I let Mr. Veratog turn me around. About twenty feet away, Dimitri yanks his wrist out of Max’s hand and spins toward our oldest brother. His jaw is so tight, his eye were so narrow, I don’t know what he might do.
“Mimi, stop!”
He turns to me and starts to say something, but his mouth snaps shut. He looks back at Max, who stands an arm’s length away with his hands slightly raised.
“The last thing Dad needs right now,” Max says in a shakily low voice, “is all of us barging in on him with a bunch of questions—”

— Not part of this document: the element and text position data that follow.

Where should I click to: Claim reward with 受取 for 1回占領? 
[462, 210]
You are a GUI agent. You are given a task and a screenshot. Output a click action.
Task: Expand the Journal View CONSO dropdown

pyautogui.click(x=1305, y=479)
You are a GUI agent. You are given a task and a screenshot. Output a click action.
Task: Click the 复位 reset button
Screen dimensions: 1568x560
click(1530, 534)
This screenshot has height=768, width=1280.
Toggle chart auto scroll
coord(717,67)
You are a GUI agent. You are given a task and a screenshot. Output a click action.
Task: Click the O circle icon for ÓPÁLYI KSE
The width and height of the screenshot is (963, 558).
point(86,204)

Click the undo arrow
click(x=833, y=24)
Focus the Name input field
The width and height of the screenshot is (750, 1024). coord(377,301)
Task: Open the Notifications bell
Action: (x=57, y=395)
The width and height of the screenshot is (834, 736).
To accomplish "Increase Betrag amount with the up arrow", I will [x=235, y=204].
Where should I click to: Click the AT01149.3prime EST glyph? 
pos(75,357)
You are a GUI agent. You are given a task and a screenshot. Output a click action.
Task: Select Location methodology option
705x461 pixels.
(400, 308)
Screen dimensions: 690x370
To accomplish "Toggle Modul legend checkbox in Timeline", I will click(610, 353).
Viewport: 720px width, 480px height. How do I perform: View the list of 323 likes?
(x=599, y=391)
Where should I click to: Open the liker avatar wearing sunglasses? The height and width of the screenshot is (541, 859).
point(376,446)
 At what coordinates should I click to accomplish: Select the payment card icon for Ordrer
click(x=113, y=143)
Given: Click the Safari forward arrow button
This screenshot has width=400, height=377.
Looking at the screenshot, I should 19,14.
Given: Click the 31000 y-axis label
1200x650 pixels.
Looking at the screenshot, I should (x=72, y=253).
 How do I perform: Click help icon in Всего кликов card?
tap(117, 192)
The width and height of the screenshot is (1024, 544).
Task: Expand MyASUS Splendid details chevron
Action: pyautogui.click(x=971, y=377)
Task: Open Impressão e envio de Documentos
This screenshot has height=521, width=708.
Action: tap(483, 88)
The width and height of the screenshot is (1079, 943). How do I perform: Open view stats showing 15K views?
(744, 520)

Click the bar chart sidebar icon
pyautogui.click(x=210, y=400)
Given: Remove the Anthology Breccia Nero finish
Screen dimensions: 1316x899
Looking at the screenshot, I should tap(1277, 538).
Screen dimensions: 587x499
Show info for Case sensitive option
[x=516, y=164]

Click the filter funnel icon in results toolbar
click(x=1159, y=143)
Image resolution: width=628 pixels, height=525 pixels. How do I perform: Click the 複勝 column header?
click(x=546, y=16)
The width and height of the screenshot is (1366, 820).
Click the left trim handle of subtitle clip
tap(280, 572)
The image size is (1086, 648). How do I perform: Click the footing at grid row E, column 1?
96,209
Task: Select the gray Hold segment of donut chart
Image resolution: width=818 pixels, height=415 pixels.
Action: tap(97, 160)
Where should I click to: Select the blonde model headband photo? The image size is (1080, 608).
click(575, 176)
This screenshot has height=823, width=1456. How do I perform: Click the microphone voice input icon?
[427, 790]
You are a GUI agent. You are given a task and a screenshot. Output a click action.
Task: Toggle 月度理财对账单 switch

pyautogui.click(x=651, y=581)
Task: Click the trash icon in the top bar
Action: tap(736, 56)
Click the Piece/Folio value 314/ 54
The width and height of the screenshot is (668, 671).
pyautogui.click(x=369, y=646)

Dimitri shakes his head. “No, what Dad needs is his family at his side.”
I take a deep breath. “Max may be right.”
Both of my brothers turn to me. Max looks relieved, but Dimitri looks confused, almost hurt. I peel away from Mr. Veratog and describe what I saw of Daddy’s injuries. Mimi—no, Dimitri stares at me in disbelief after I finish. Max covers his eyes and shakes his head. Nobody says anything to cover up the sound of boots on carpet behind me.
I look over my shoulder. Bastien approaches with two men in gray-and-brown driving uniforms. I take a moment to recognize them as Mr. Leland and Mr. Marcus. Not Mr. Veratog’s husband, who also works as my security detail, just regular driver Mr. Marcus. The three of them stop in front of Max, Dimitri, and me.
Bastien stands up straight. He rubs his hand near the base of his missing fingers and frowns at me. He clenches his jaw, takes a deep breath, and addresses all of us.
“Dad’s injuries are serious, but stabilizing. We have the medicines we need to aid his recovery, and Mr. Tielswen has the expertise to apply them. To expedite his healing, all nonessential functions and events within the manor are suspended, pending Dad’s recovery. If the three of you could bid our guests farewell, Leland and Markus will take them home. Mr. Tielswen has already started his treatment, so Dad is to have no visitors tonight. Understood?”
I nod and look back at Dimitri. He narrows his eyes at our brother, but eventually nods, too.